May 16, 2017

Senators Warren and Lankford Introduce Truth in Settlements Act to Increase Transparency of Federal Agency Settlements

Fact Sheet (PDF)
Bill Text (PDF)

Washington, D.C. - United States Senators Elizabeth Warren (D-Mass.) and James Lankford (R-Okla.) today reintroduced bipartisan legislation to increase transparency around major settlements reached by federal enforcement agencies. The Truth in Settlements Act will require more accessible and detailed disclosures about settlement agreements so that the public can better understand the agreements the federal government is making on their behalf.

When closing investigations and settling cases, federal agencies frequently tout the dollar amount obtained from the offender. These numbers are often misleading because the payments may be tax deductible or may include "credits" the settling party can earn toward the settlement amount.  Sometimes agreements are deemed confidential, with key details or the settlement itself remaining undisclosed, further obstructing public transparency.

"Government accountability requires transparency, and that's what this bipartisan bill provides," Senator Warren said. "The Truth in Settlements Act will shut down backroom deal-making by shining a light on federal agency settlements with lawbreaking companies. More transparency means Congress, citizens and watchdog groups can better hold regulatory agencies accountable for enforcing laws so that everyone - even corporate CEOs - are equal under the law."

"Taxpayers deserve an open and transparent government that is accountable to the American people," Senator Lankford said. "The Truth in Settlements Act will ensure the federal government is held accountable for investigations and settlements that are often decided behind closed doors. Federal agencies work for the American people, agencies should show how they protected the taxpayer and followed the law, unless confidentiality is required."

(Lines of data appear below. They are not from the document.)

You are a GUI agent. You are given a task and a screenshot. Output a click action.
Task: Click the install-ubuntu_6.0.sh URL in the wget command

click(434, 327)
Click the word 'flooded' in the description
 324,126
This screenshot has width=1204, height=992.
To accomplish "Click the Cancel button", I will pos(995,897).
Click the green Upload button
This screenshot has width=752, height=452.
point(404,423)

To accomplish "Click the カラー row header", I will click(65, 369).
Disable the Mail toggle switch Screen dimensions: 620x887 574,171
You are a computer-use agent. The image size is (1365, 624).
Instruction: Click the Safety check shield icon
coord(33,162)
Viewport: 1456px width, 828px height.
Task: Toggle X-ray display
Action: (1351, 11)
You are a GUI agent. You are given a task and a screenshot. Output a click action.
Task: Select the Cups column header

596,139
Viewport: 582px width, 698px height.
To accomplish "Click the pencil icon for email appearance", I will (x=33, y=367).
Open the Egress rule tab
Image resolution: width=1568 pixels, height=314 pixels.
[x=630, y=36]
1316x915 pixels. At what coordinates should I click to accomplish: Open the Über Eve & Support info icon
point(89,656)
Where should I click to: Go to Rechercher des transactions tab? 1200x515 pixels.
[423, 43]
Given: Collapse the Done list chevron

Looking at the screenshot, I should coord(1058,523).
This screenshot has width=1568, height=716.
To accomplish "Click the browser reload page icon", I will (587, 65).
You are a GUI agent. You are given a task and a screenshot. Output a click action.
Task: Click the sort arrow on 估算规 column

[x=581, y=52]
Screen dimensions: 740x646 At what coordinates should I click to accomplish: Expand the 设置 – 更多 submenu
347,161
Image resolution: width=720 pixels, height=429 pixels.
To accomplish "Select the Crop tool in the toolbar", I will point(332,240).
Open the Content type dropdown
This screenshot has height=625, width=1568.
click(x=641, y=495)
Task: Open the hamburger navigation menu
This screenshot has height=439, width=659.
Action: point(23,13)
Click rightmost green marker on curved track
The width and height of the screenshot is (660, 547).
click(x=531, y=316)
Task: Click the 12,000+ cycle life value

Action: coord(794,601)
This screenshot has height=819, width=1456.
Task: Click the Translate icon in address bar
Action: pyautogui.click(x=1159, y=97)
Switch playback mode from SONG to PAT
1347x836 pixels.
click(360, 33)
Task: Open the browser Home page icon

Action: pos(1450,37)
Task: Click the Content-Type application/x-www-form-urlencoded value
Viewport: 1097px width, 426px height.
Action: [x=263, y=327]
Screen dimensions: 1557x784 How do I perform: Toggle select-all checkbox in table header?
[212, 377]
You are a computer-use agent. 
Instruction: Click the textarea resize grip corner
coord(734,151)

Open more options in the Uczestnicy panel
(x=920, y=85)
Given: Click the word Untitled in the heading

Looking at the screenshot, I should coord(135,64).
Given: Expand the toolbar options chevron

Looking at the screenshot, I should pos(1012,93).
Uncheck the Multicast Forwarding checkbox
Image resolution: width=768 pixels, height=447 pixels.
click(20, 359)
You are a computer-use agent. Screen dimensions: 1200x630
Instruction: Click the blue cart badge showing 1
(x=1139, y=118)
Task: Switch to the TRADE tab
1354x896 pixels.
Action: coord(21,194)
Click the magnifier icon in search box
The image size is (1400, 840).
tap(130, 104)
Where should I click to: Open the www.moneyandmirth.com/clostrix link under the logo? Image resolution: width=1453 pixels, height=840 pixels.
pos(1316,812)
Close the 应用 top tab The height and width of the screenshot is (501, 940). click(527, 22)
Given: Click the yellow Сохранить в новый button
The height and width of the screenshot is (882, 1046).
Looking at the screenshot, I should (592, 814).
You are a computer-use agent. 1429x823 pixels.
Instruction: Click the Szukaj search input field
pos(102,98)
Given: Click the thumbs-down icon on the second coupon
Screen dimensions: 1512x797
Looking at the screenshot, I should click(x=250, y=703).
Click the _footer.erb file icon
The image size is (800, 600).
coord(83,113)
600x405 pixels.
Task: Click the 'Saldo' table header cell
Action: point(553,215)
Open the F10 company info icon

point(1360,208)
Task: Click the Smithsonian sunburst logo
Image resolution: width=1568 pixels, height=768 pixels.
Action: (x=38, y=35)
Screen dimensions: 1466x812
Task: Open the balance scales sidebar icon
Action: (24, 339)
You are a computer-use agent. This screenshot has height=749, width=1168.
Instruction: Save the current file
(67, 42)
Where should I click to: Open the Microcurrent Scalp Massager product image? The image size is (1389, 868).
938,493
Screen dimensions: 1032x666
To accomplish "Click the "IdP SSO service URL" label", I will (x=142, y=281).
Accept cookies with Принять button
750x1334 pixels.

The Truth in Settlements Act will increase transparency of government settlements and permit greater public scrutiny by requiring federal agencies to post basic information about major settlements and provide copies of those agreements on their websites.  Any written public statement issued by an agency about the value of a major settlement will be required to include an explanation of how those settlement payments are categorized for tax purposes and whether payments may be offset by "credits" for particular conduct. Companies that settle with federal agencies will be obligated to disclose in their Securities and Exchange Commission (SEC) filings whether they have deducted any or all of the dollar amounts of their settlements from their taxes.  

Additionally, this legislation will require agencies to openly explain why confidentiality is justified in any particular instance. The Act will also direct agencies to disclose basic information about the number of settlements they deem confidential each year and directs the Government Accountability Office (GAO) to conduct a study of confidentiality procedures and to provide additional recommendations for increasing transparency.

The bill was originally introduced in 2014 by Senators Elizabeth Warren and Tom Coburn (R-Okla.), and advanced through the Senate Homeland Security & Governmental Affairs Committee by voice vote.  It was then reintroduced in 2015 by Senators Warren and Lankford, advancing once again through the Senate Homeland Security and Governmental Affairs Committee by voice vote and then through the Senate by unanimous consent.  The Senate bill was then advanced via voice vote in the House Oversight and Government Reform Committee.